When asked what policies their employers could adopt to help extend careers, the top factor cited was a better work-life balance, beating even financial and retirement benefits.

Dr Kanwaljit Soin, orthopaedic and hand surgeon, Mount Elizabeth Hospital, who was interviewed for the report, said many employers, especially heads of smaller companies, fail to recognise this and miss the opportunity of fully engaging older employees in the pursuit of key business objectives.

Experts interviewed for the report also recommend measures that foster more interaction with older employees as a way to dispel negative perceptions about them at the workplace.

Prudential itself has implemented older worker-friendly measures such as scrapping the retirement age and raising CPF (Central Provident Fund) contribution rates for employees above the age of 55, equalling younger employees' rates.
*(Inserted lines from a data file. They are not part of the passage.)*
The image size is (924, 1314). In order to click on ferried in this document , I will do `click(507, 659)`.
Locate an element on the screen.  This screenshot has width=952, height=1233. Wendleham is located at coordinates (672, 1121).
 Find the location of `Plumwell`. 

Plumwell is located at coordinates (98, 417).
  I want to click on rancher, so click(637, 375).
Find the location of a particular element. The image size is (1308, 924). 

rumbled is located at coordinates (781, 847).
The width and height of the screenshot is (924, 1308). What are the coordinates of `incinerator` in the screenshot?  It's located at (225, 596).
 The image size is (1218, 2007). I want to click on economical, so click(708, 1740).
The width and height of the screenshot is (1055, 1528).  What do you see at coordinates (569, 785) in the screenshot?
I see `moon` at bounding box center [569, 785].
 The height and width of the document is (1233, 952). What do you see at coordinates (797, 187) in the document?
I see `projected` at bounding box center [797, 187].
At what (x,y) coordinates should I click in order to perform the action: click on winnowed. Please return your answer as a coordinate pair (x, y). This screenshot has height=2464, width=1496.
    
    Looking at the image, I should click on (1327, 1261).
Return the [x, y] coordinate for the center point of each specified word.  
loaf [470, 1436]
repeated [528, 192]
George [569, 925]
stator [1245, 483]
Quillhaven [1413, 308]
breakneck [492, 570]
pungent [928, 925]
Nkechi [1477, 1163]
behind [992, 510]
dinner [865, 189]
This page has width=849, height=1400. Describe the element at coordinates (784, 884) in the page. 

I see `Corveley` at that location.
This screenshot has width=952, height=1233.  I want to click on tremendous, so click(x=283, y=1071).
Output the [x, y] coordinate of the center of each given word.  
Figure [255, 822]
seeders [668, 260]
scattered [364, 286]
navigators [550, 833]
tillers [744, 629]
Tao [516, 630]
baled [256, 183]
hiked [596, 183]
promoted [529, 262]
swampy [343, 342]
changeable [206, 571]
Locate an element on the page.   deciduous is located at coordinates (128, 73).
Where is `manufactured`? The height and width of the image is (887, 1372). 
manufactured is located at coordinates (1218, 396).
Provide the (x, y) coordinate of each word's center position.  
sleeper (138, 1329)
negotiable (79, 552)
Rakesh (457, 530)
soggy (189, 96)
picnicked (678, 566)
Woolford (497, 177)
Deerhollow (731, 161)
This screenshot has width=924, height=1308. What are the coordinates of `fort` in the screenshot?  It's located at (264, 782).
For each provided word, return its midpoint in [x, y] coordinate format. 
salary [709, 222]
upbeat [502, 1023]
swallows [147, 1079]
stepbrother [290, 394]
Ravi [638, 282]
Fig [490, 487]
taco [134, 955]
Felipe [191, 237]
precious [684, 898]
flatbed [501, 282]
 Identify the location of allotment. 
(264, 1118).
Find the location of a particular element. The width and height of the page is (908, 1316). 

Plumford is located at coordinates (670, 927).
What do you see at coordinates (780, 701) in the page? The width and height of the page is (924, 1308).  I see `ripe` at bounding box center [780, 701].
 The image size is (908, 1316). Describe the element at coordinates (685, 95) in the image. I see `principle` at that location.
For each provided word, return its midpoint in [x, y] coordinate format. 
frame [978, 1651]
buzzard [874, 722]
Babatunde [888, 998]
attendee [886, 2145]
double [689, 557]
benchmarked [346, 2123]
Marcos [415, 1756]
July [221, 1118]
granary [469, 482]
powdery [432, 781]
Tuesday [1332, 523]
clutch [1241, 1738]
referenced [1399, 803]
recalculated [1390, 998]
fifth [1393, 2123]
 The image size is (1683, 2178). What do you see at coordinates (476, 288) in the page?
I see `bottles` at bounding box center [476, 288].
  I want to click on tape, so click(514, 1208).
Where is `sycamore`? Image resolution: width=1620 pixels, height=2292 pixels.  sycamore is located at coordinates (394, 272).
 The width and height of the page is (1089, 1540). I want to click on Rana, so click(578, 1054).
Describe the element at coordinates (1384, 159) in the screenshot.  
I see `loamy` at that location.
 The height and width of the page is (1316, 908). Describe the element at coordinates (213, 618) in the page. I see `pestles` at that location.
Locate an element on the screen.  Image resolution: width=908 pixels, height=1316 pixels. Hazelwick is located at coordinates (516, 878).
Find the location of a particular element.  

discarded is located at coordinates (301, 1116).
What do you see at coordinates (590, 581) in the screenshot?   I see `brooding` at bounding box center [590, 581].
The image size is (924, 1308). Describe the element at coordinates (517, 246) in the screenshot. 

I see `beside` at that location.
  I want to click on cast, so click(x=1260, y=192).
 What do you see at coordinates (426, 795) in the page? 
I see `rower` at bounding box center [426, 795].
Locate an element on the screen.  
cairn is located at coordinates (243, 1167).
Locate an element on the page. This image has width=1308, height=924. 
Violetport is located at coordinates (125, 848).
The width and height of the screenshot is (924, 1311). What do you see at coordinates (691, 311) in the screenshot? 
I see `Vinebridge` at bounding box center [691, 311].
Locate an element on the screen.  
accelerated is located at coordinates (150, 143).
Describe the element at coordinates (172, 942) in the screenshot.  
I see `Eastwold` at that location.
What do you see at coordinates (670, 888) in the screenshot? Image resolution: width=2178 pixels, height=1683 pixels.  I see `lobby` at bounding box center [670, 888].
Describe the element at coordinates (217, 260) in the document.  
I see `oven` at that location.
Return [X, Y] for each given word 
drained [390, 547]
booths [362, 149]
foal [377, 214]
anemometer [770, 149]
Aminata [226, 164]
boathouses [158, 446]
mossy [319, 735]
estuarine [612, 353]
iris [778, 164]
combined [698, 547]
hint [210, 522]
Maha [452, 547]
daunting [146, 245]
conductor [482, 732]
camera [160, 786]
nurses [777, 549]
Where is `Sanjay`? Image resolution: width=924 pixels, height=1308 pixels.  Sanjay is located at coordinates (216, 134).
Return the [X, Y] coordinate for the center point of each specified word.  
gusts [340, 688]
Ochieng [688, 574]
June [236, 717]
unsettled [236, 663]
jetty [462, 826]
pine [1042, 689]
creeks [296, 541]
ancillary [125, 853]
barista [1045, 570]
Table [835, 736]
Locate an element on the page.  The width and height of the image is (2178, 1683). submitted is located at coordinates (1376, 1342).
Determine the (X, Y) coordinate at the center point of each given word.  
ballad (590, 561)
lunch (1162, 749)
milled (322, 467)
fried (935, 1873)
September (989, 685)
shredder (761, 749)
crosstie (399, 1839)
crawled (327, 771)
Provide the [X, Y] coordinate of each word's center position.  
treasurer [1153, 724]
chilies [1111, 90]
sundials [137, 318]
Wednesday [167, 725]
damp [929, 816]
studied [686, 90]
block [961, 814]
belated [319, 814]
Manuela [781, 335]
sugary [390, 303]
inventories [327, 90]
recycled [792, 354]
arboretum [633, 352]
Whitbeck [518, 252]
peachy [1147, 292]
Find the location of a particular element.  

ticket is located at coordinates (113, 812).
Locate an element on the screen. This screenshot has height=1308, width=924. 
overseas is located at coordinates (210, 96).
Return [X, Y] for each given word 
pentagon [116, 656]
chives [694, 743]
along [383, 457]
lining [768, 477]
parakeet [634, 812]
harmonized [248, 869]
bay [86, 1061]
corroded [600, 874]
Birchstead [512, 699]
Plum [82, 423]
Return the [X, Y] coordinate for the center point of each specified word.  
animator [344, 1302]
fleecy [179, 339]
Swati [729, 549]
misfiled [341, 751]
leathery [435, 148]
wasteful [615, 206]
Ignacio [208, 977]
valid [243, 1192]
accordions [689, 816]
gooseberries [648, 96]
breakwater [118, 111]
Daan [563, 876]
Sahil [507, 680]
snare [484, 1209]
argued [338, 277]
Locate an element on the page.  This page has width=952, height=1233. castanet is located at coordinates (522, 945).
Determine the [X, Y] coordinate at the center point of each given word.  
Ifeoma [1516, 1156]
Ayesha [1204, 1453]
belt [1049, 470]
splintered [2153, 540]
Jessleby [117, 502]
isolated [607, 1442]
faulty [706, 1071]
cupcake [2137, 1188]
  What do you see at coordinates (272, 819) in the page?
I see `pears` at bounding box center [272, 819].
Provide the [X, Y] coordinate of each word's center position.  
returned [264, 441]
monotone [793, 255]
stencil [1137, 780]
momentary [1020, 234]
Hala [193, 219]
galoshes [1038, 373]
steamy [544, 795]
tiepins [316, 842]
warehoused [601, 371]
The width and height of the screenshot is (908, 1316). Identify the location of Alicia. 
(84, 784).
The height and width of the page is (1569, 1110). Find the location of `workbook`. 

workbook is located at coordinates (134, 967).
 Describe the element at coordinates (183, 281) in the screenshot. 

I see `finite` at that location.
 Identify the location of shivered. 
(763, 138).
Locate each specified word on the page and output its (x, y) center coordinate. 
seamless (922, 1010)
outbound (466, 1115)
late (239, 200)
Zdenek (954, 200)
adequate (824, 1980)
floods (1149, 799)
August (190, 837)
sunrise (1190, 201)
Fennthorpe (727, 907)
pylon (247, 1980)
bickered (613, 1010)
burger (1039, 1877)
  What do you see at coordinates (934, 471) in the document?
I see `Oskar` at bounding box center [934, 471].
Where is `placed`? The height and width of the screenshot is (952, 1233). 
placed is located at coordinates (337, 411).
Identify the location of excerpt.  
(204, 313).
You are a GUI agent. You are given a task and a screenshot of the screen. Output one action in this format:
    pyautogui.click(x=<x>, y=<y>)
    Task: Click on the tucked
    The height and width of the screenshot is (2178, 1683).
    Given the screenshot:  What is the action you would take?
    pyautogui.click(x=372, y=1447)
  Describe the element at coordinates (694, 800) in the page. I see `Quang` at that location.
The government has also taken measures to address the greying workforce, with Prime Minister Lee Hsien Loong announcing in August a gradual rise in the retirement age from 62 to 65 and the re-employment age from 67 to 70 by 2030.

Wilf Blackburn, CEO of Prudential Singapore, said: "Companies will benefit from viewing their mature employees as assets instead of costs. Backed with knowledge and experience, they can be equally if not more productive than their younger counterparts."